On October 25, the official Twitter account of the city of Johannesburg municipality shared a screenshot according to which the city of Johannesburg shut down its website and billing system after a group hacked into the authority’s system.
In the tweet city said that it had detected a network breach which resulted in unauthorized access to its information system and cyber security experts were investigation the incident. The city’s website had been shut down as a precautionary measure that means customers would not be able transact on e-services or log queries via the city call center or customer services center.
According to a local broadcaster eNCA , the group of hacker, calling themselves Shadow Kill Hacker, demanded a ransom of four bitcoins worth now about $37.000. The hackers then threatened to upload all hijacked data on the internet by October 28 if their crypto-currency ransom isn’t met, the news agency said.

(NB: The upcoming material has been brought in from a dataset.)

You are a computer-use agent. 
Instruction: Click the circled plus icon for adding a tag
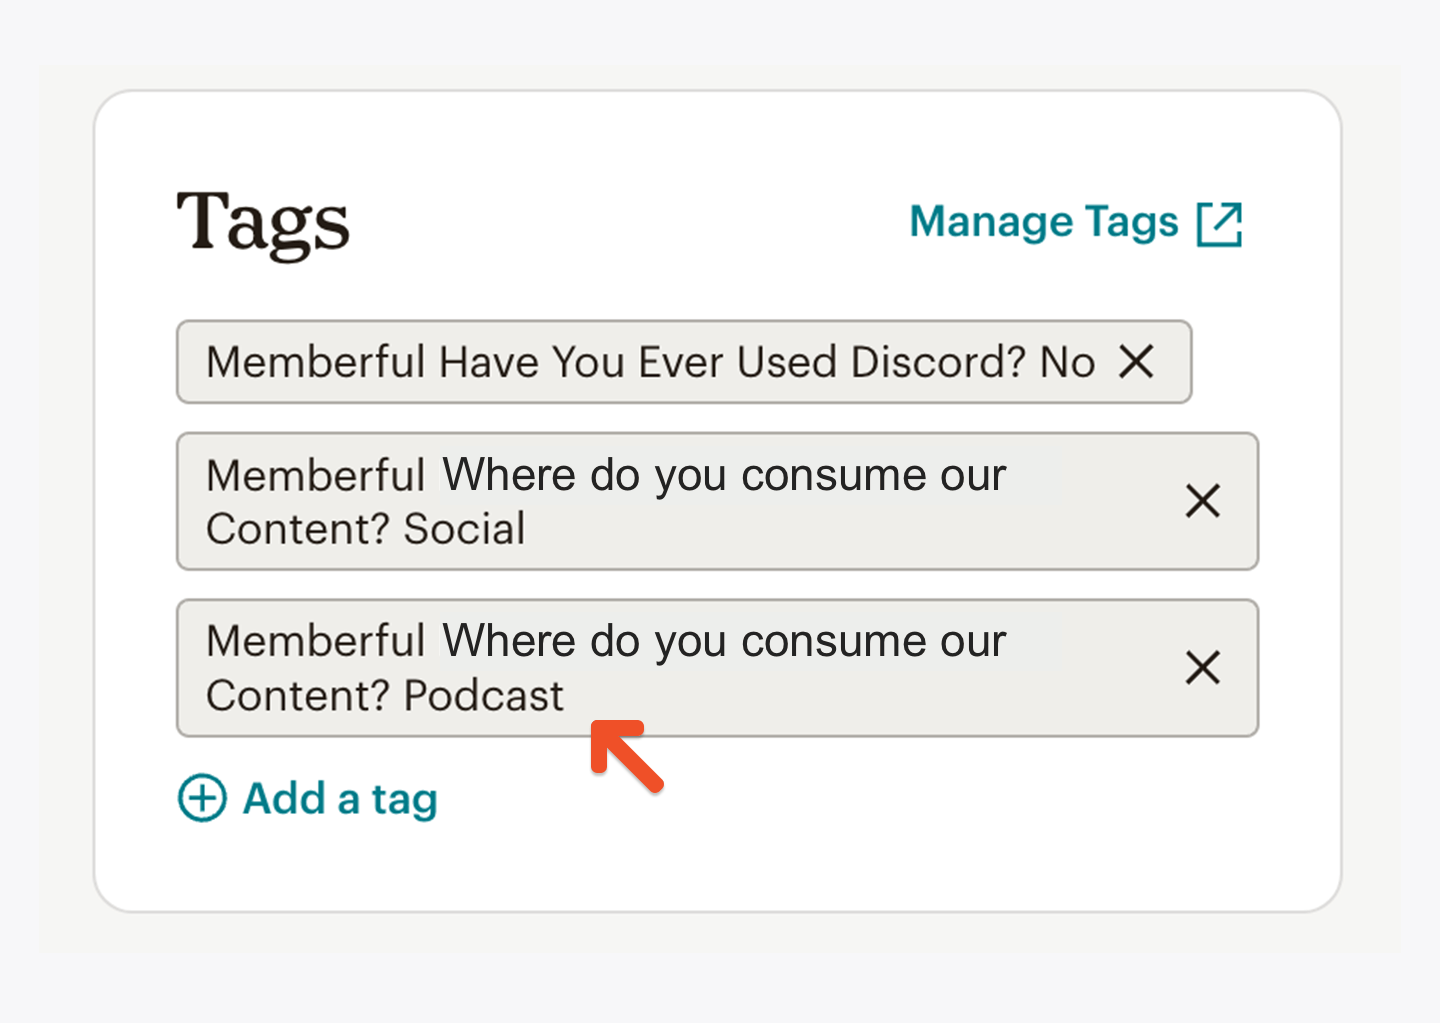(202, 798)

According to the broadcaster, initial report indicate that no-one’s personal data has been compromised by this cyber-attack. According to a spokesperson of the city of Johannesburg, this was a clear and well-planned attack by the hackers. He said:
“According to the team, this attack was detected while at the user level, having not impacted the applications themselves. We are doing everything to restore some of the critical functionalities so that people can transact with the city.”
According to the South African Banking Risk Information Centre, such online attacks were also made on multiple banks that affected public-facing services earlier this week. On October 24, the Standard Bank of South Africa, believed to be attacked by cyber criminals, tweeted:
“You may be finding it difficult to log on to Internet banking and our Banking App at the moment. We’re working to sort this out.”
Similarly on October 23, ABSA tweeted:
“We are aware of the ongoing intermittent issues with our digital channels and our technicians are working on a fix.”
Craig Rosewarne, managing director at information and cyber threat management firm Wolfpack Information Risk, said that as the cyber-attacks are becoming more frequent and sophisticated, many companies and service providers will find themselves poorly equipped to detect and fight such unwanted incidents in future.
According to a blog post by Sowetan Live published on July 25, 2019, Johannesburg City Power’s database and other software’s was also attacked by a virus that restricted the company’s services such buying prepaid electricity.